Since there are no plans for a fourth stimulus check, there has been no announcement that it will end. There have already been three stimulus checks, but they have been independent of the Federal Reserve. What the bank has done is support mortgages and businesses by pumping hundreds of billions of dollars into the economy every month since the pandemic started.
However, the Fed has said it is starting to step down payments directly to the US economy, to reduce funding by $ 15 billion a month. On Wednesday, they would start cutting down on this stimulus by 15 billion. USD per month, but left interest rates unchanged.
Rise in interest rates put on hold by world banks
An increase in interest rates to counter inflation has long been expected to be implemented, but Powell says there are other factors at play that higher interest rates will not address, such as the chaos in global supply chains. It predicts that this problem will persist until the second half of 2022.

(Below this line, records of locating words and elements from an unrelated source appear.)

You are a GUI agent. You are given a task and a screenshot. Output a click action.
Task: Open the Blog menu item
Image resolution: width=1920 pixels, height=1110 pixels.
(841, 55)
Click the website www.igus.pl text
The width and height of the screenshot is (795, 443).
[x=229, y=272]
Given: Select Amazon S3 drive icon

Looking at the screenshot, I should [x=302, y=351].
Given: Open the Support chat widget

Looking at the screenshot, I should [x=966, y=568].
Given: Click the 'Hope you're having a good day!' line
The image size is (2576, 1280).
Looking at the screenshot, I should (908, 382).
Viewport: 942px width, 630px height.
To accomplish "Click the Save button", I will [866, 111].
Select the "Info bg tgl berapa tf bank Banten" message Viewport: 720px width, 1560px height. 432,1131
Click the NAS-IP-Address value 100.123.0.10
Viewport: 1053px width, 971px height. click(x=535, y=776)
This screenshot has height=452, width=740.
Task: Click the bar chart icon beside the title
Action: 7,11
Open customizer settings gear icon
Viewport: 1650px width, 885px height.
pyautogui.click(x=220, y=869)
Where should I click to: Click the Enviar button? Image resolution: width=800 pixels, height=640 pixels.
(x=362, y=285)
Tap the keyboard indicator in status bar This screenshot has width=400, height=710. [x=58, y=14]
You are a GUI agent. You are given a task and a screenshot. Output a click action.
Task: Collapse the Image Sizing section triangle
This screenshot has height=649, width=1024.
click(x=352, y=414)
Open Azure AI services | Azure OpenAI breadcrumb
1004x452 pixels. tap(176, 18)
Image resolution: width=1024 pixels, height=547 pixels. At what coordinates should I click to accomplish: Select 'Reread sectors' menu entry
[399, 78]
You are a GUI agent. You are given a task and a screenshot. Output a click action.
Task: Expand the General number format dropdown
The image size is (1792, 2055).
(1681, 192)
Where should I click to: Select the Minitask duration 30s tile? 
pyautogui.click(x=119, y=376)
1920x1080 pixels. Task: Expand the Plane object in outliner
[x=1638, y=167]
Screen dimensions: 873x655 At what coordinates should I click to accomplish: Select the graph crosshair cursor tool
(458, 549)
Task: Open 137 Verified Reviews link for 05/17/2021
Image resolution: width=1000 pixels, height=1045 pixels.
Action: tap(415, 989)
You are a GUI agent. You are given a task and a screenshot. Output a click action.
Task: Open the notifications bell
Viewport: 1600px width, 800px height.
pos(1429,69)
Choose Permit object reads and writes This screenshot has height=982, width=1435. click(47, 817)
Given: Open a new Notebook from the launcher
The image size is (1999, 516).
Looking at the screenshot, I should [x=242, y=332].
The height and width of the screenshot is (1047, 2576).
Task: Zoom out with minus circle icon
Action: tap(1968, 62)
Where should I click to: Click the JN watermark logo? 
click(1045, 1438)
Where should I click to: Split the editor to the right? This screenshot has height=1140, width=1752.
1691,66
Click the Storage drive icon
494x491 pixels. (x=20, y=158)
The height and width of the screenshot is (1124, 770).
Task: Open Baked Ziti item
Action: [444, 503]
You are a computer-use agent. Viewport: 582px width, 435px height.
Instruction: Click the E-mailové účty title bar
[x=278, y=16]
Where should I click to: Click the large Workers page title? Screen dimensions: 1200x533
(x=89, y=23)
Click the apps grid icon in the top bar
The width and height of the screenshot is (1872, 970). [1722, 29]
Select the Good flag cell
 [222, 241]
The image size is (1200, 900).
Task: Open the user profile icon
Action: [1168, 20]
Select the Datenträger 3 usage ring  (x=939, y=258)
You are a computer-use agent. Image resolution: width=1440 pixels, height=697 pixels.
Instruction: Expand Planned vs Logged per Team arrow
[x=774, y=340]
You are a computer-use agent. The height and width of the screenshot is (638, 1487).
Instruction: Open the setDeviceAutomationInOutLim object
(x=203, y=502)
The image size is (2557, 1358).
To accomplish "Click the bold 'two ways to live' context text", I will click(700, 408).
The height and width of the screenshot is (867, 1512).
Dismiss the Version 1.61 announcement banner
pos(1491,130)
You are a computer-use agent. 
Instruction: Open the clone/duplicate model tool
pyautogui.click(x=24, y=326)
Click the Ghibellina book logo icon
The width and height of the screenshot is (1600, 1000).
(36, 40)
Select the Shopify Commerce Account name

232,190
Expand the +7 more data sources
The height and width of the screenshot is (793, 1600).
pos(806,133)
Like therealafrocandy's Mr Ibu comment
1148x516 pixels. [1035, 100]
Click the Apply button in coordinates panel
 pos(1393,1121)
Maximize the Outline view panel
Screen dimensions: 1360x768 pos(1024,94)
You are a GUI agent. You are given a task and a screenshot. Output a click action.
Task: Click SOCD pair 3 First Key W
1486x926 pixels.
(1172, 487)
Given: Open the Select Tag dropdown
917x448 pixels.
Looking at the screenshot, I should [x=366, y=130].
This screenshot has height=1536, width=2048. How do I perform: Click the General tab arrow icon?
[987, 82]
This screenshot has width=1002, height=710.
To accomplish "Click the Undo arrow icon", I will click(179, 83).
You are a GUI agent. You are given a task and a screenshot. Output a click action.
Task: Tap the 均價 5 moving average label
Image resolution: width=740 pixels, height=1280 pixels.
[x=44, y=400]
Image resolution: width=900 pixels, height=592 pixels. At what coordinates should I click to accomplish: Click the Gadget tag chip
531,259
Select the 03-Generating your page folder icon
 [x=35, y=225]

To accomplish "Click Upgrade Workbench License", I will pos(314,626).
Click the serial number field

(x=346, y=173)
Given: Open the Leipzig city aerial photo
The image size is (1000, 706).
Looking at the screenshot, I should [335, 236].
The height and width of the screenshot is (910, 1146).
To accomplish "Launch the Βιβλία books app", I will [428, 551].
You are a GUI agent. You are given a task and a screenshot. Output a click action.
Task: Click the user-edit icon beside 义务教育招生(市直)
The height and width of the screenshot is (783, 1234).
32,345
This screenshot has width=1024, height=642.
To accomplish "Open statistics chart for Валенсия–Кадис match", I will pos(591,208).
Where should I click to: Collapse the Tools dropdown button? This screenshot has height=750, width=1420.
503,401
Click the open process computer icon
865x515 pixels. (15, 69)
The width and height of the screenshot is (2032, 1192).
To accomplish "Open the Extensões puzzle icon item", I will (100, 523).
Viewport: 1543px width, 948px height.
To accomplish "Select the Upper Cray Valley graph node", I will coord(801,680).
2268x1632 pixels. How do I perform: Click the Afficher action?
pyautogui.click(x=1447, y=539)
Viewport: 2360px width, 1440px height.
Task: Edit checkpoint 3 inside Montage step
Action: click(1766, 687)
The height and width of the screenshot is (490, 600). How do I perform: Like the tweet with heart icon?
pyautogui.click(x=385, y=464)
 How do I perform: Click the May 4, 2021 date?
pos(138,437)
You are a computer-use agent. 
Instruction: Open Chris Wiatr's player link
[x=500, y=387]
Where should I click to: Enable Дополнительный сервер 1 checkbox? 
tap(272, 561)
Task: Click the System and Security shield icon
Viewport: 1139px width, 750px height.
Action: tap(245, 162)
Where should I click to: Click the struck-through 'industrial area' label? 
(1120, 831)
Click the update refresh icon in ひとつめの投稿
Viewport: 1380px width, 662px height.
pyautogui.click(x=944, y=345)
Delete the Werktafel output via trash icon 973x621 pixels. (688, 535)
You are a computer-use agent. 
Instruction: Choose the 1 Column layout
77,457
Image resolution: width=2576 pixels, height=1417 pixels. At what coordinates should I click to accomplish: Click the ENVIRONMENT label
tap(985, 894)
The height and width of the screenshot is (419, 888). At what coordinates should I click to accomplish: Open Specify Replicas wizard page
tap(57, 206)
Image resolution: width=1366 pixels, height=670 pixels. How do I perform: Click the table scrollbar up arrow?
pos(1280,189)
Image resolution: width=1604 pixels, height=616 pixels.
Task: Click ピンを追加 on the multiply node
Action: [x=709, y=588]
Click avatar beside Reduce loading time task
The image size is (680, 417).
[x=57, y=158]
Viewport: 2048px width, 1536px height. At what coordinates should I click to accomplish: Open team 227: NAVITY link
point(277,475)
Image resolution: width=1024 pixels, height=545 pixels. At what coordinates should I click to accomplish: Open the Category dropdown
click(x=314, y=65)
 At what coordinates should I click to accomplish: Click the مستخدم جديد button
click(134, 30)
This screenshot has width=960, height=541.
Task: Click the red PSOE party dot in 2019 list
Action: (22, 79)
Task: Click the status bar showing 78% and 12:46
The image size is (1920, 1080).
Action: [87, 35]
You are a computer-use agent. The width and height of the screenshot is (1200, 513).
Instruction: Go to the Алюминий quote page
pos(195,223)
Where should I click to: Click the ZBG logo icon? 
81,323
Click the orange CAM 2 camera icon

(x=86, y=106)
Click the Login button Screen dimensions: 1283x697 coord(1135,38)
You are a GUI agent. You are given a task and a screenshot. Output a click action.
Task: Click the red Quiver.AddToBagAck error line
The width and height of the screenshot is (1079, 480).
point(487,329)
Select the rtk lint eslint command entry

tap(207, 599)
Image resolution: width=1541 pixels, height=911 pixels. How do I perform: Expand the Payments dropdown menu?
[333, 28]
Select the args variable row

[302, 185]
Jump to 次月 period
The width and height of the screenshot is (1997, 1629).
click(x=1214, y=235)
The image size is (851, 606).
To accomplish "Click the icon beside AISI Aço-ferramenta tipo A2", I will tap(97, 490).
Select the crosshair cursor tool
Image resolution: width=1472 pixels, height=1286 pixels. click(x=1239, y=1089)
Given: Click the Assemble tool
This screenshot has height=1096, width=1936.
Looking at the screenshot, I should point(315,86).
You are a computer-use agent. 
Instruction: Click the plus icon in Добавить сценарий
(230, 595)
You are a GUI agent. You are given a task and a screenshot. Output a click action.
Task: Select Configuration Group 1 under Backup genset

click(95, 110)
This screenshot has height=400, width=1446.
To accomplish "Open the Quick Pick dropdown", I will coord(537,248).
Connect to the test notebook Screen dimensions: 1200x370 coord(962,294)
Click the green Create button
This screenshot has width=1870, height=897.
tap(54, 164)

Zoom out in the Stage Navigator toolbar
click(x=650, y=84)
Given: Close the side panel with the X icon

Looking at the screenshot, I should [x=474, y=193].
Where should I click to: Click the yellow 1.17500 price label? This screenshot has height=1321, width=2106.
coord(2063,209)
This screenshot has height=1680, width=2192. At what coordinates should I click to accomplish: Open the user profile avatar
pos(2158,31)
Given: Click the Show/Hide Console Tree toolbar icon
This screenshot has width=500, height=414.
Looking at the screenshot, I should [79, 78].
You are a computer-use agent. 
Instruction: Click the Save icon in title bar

“We do not think it is time yet to raise interest rates. There is still land to cover to reach maximum employment,” Fed Chief Jerome Powell saidand added that he felt that goal might be reached by the end of next year. In the meantime, expect high commodity prices.
This attitude has been repeated by other central banks as the Bank of England (BoE) and the European Central Bank (ECB). The BoE said on Thursday that it would keep its interest rates at the same level, while the ECB said it would not raise interest rates until April 2022. This follows previous pandemic planning to keep borrowing costs low to encourage people to spend. Countries in Europe are starting to see cases of covid-19 risewhile Britain has not had cases out of tens of thousands for months.
The Fed also counteracts that a rate hike would now prevent people from returning to the U.S. workforce, which looks higher than normal unemployment while keeping a record number of vacancies. Unemployment is at 4.8 per cent while there are more than 10 million available jobs.